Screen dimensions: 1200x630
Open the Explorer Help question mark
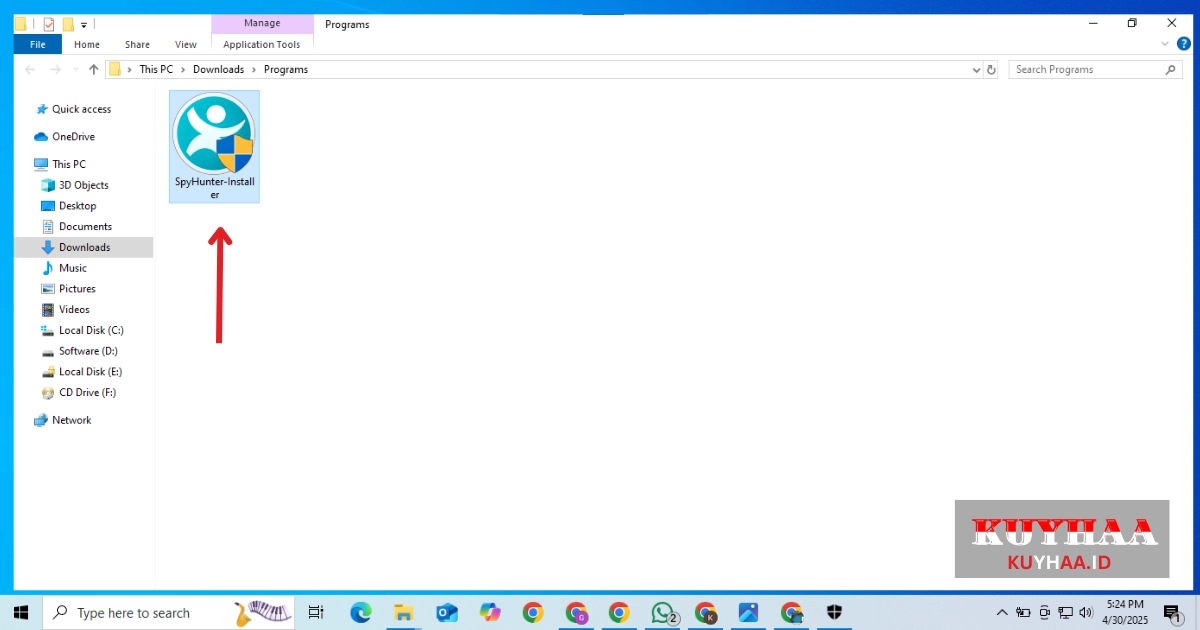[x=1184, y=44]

---

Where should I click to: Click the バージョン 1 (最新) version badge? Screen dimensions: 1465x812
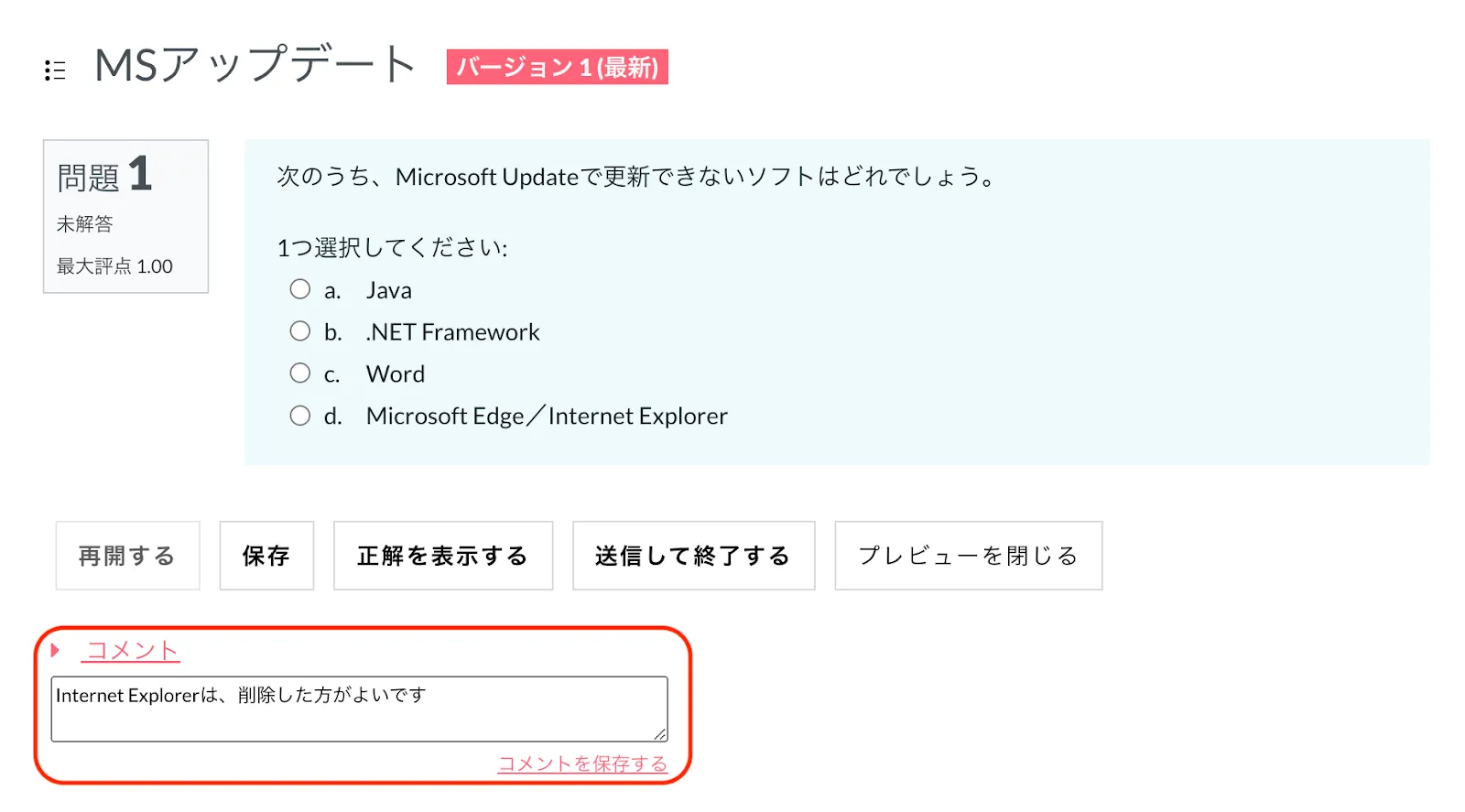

--

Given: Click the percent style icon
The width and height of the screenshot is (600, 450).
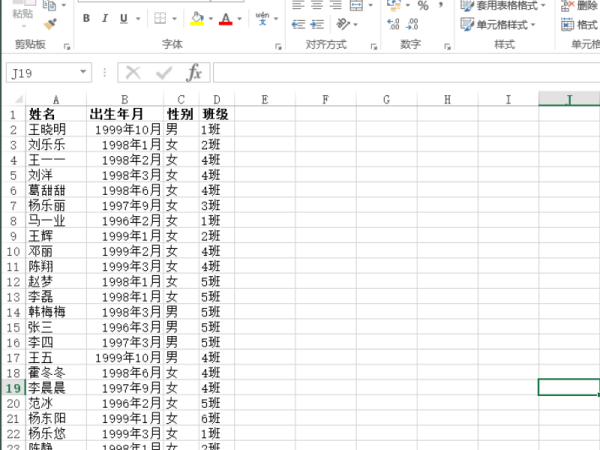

_Work to complete:_
Filter the records above for the string "dimensions" and copy each matching line.

_Problem solution:_
Screen dimensions: 1200x630
Where should I click to: Click the バージョン 1 (最新) version badge? Screen dimensions: 1465x812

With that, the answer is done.